In other countries, some institutions were excluded from this process, thus sealing the top-down categorization mandate, which some advocates of European culture prefer to dress up with the wrapping of another word, excellence.

Twenty or more years after the Bologna treaty, the allocation of community and state funds for research shows mercilessly that this categorization aimed at probing and manipulating that famous invisible hand of the market, which may not be visible through relations of production, but everyone can predict its trajectory, replacing papal infallibility with ministerial, presidential, or any non-heretical for the current economic and power system.

In the poorest countries, which could be called patriae simplex to remind students who did not graduate from medieval Paris, neither community nor state funding is available – and because the hungry bellies dream, excellence becomes a slogan on the lips of feudal lords who passed through the Great Gate to return and become masters in their small village.

Regarding the freedom and protection of higher education from every local authority, the “University of Ministers” has neither students, nor teachers, as rectors to protect it. Today, the rectors give orders to the police authorities to invade the spaces of academic havens of knowledge and ideas, in order to drag the heads of the students on the pavement who finally do what is their historical duty, as they learned from Bologna, Paris, Oxford and all the great institutions throughout European history.

It is worth wondering how the defenders of the reactionary and essentially medieval view of higher education, who desire its return to a essentially school model, are the first enemies of Academic Asylum while at the same time donning the mantle of Europeanism, out of fear that the Pope might come and label them heretics. Perhaps the fact that the inability to obtain research funding through Eurospeak functions to some extent like the Inquisition, as it can lead to academic death, is part of the reason.

However, we do not live outside of history, so that we can only comment on it and occasionally, when we have the necessary knowledge, interpret it. We are children of history, subjects that live within it and are obligated to shape it. How we will shape it in our time is something that future generations will discuss, just as we have reason to discuss the universities of the Middle Ages today.

At the University of Bologna in the 11th century, the so-called trivium and quadrivium were taught, which included rhetoric and dialectic. What dialectic is it that today shows the position that academics and the intellectual world in general should have in society? What is the organization, equivalent to the medieval guild, that can lead to social development with the current economic, political, and productive relations? It’s a rhetorical question.

With the European culture as our guide, let us create the necessary Studium of our time, in contrast to the theories and institutions that led scientists to the stake. This is to avoid remaining in a social stagnation equivalent to the geocentric universe.

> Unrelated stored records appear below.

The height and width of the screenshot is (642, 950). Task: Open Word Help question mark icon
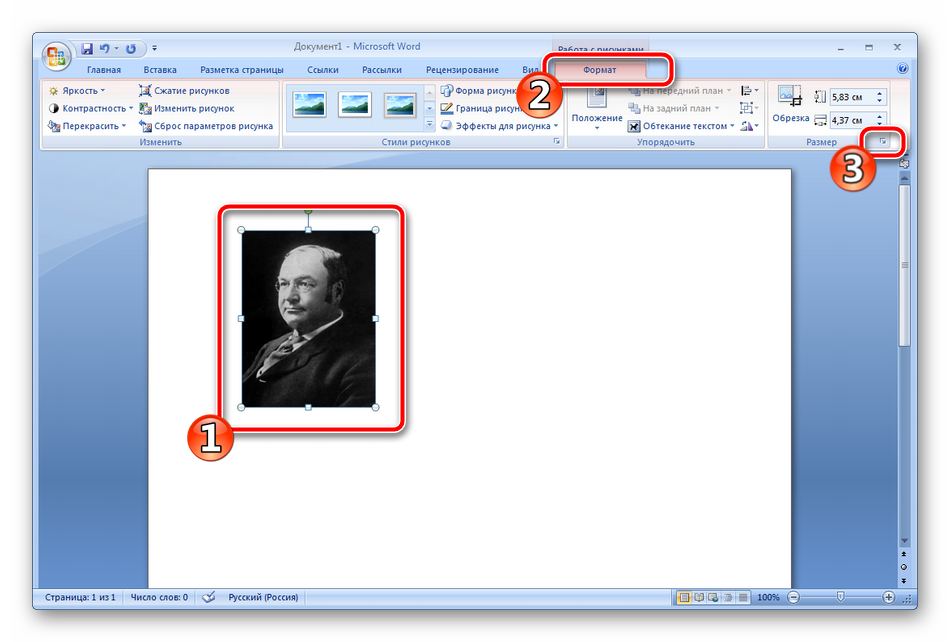[x=902, y=70]
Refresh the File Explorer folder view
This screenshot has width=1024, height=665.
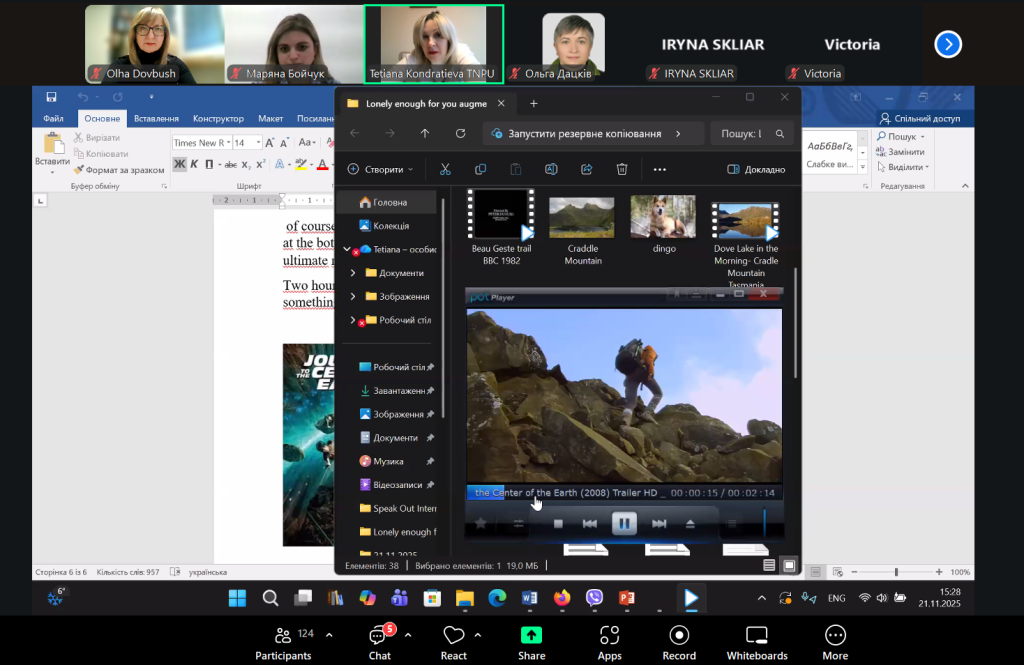460,133
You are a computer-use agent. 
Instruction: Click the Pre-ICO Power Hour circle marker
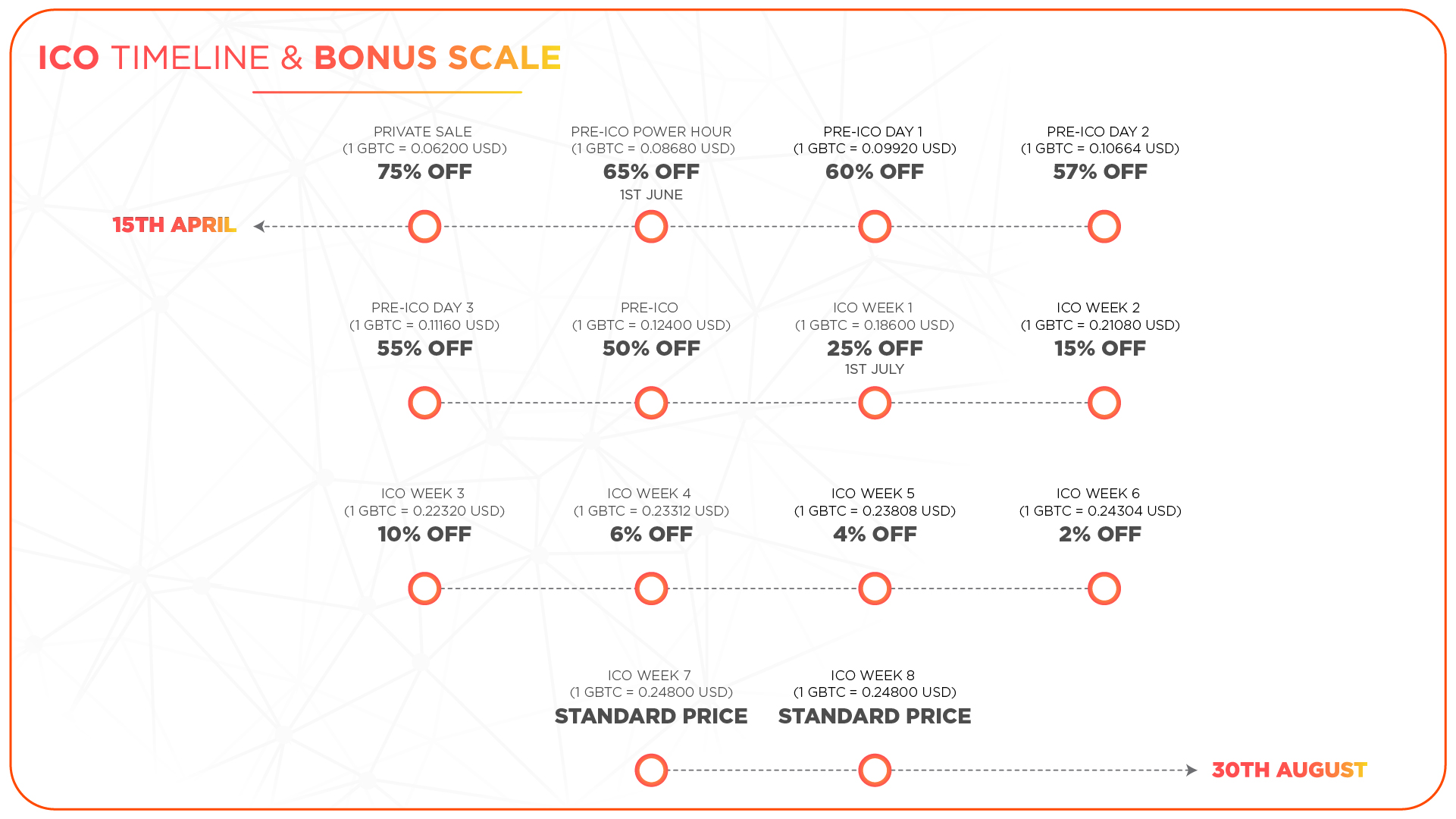651,227
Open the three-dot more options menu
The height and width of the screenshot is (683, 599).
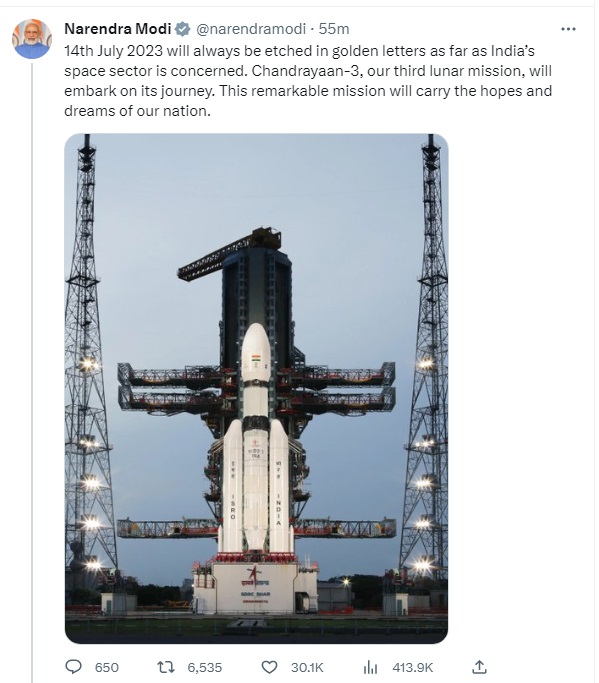tap(568, 29)
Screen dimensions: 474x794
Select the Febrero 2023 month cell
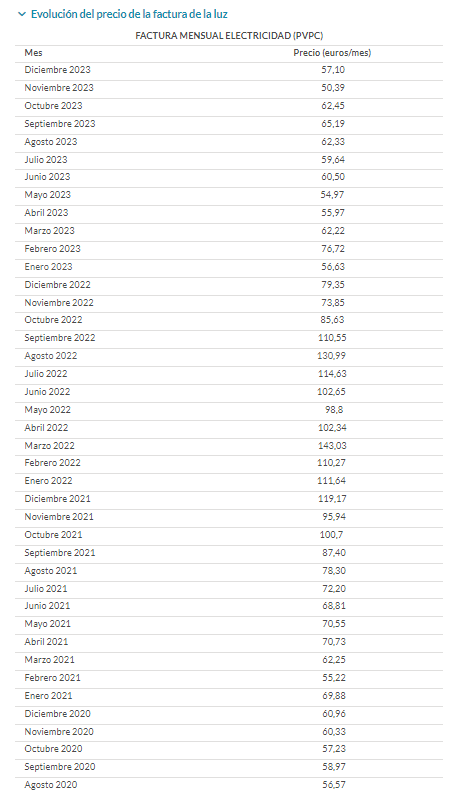(x=53, y=249)
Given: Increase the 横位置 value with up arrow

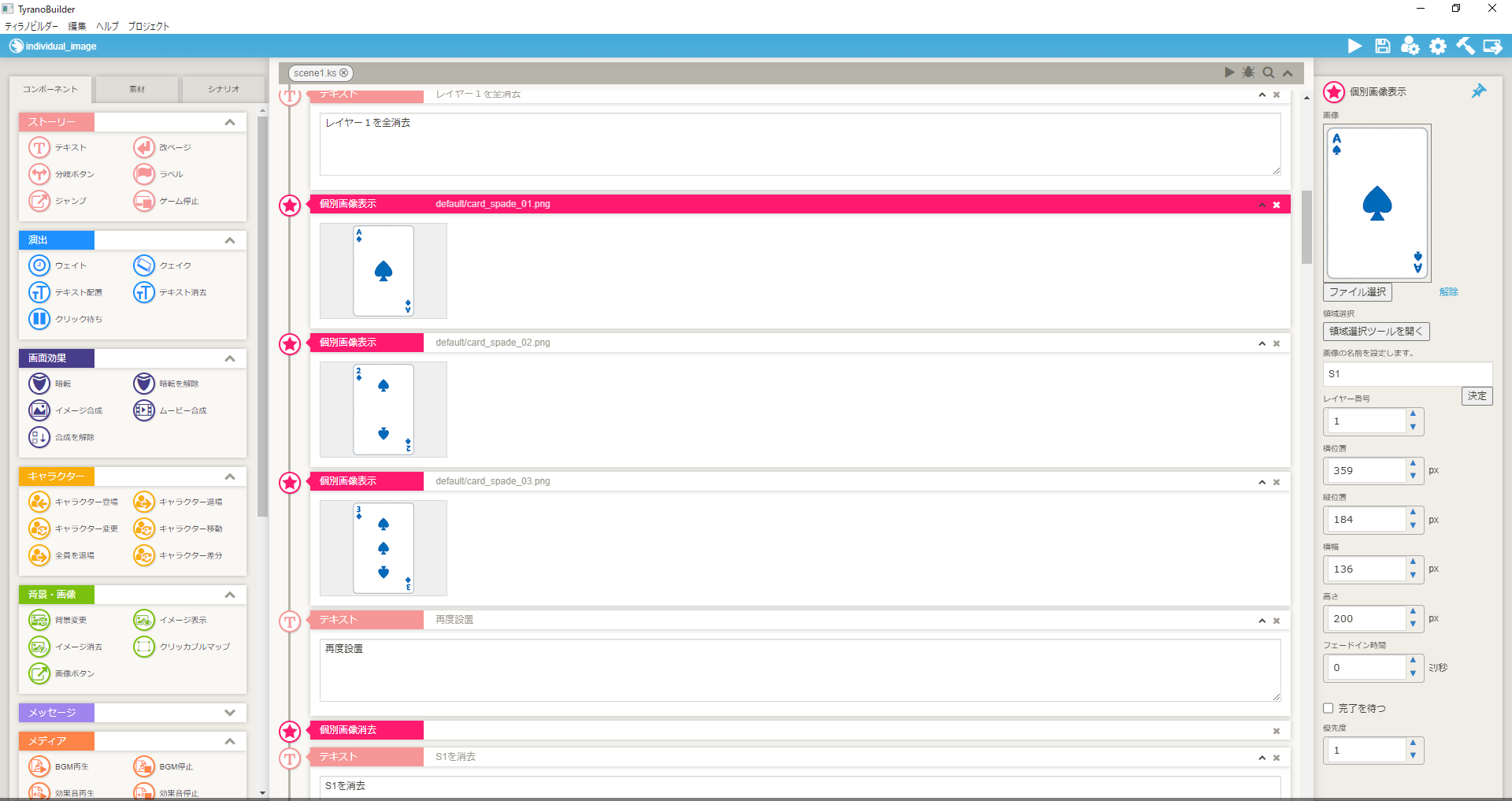Looking at the screenshot, I should pyautogui.click(x=1413, y=463).
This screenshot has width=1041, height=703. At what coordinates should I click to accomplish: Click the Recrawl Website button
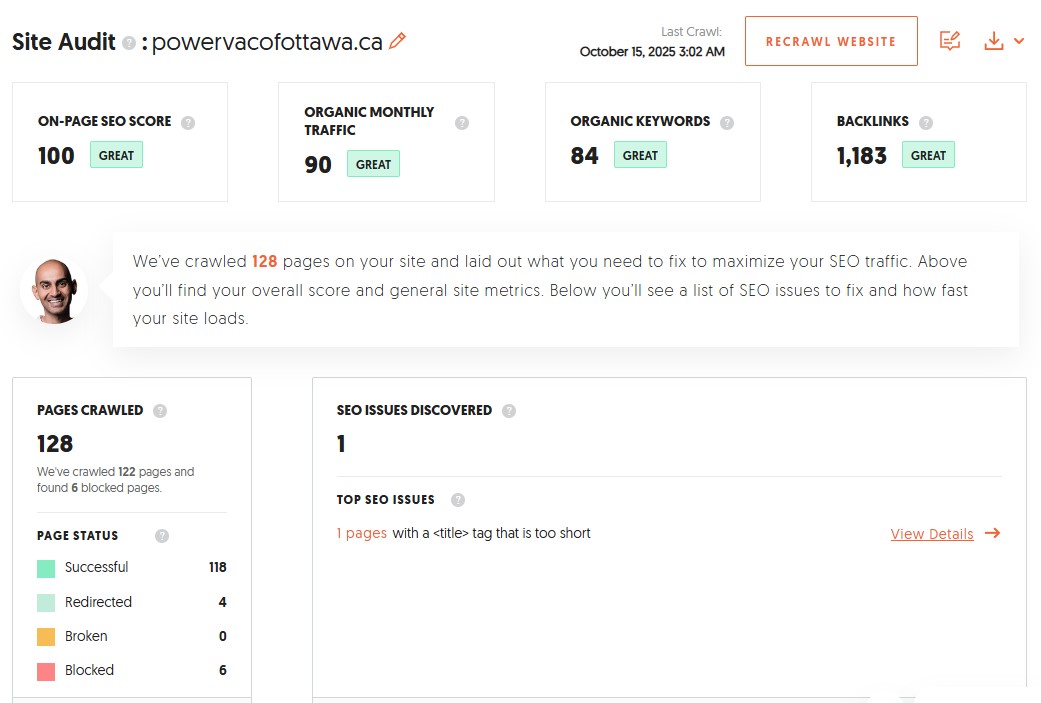click(830, 41)
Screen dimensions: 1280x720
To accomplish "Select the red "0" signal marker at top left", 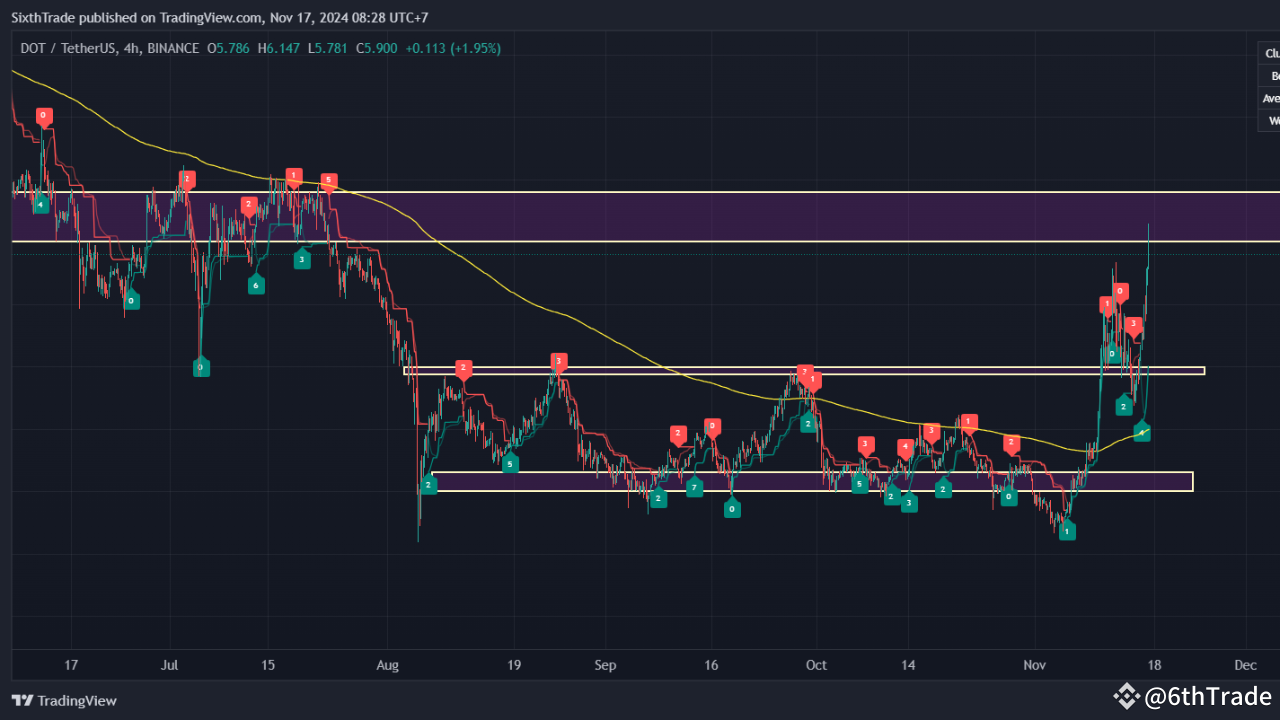I will coord(42,115).
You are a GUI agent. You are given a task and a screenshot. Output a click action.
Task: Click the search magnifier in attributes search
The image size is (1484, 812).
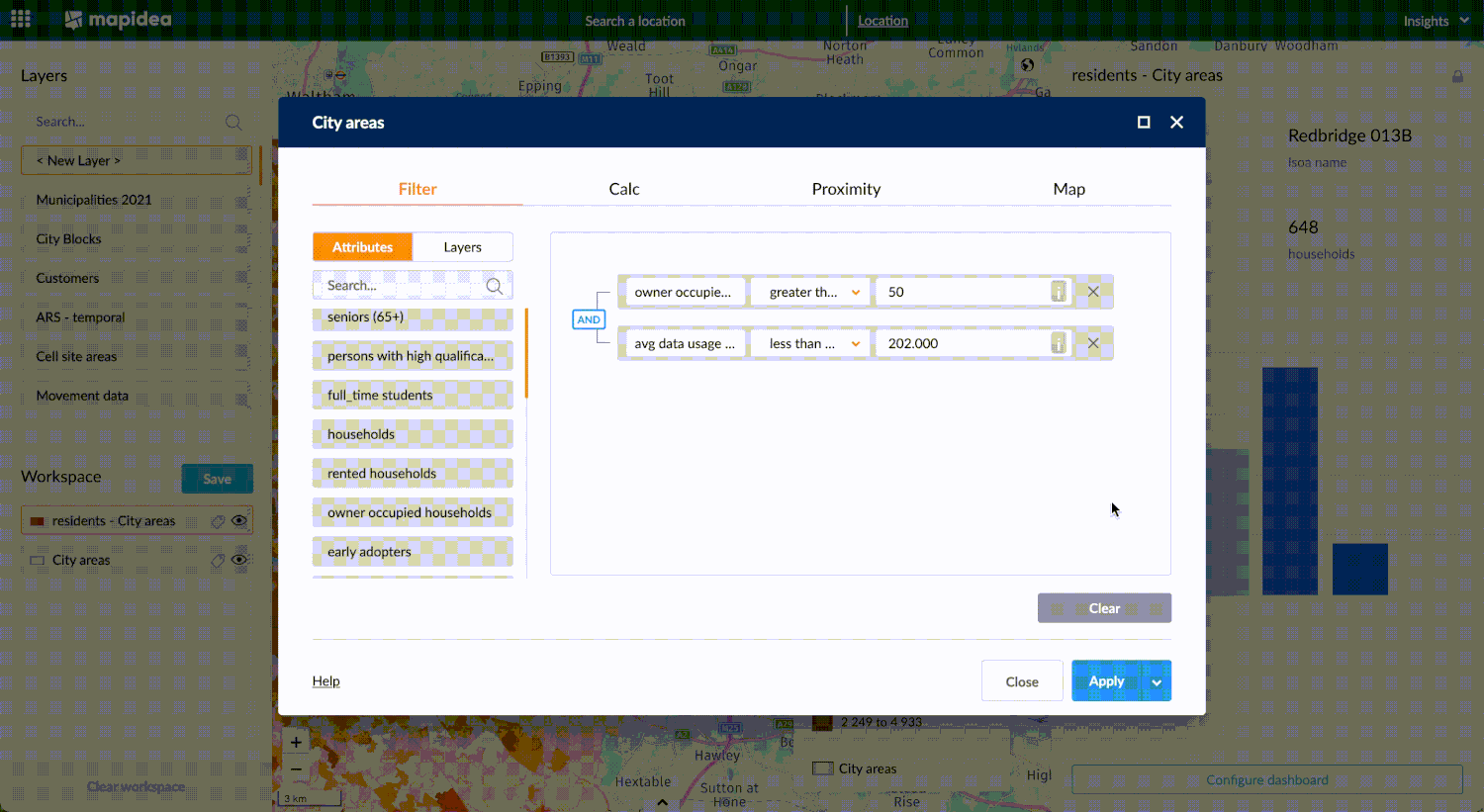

Our Alma Mater is the history we live in…

References

  • Bonazzi, G., 2011. Bologna nella storia: Volume I – Dalle origini all’unità d’Italia. Pendragon.
  • Haskins, C.H., 2013. The rise of universities. Cornell University Press.
  • Janin, H., 2014. The university in medieval life, 1179-1499. McFarland.
  • de Ridder-Symoens, H. and Rüegg, W. eds., 2003. A history of the university in Europe: Volume 1, Universities in the Middle Ages (Vol. 1). Cambridge University Press.
  • Sarti, N., 2018. Scuole, studium, ateneo: i primi nove secoli dell’Università di Bologna. Bononia University Press.
  • Pedersen, O., 1997. The first universities: Studium generale and the origins of university education in Europe. Cambridge University Press.
  • Rashdall, H., 1886. The origines of the University of Paris. The English Historical Review, 1(4), pp.639-676.
  • Rashdall, H., 1895. The Universities of Europe in the Middle Ages: Salerno. Bologna. Paris (Vol. 1). Clarendon Press.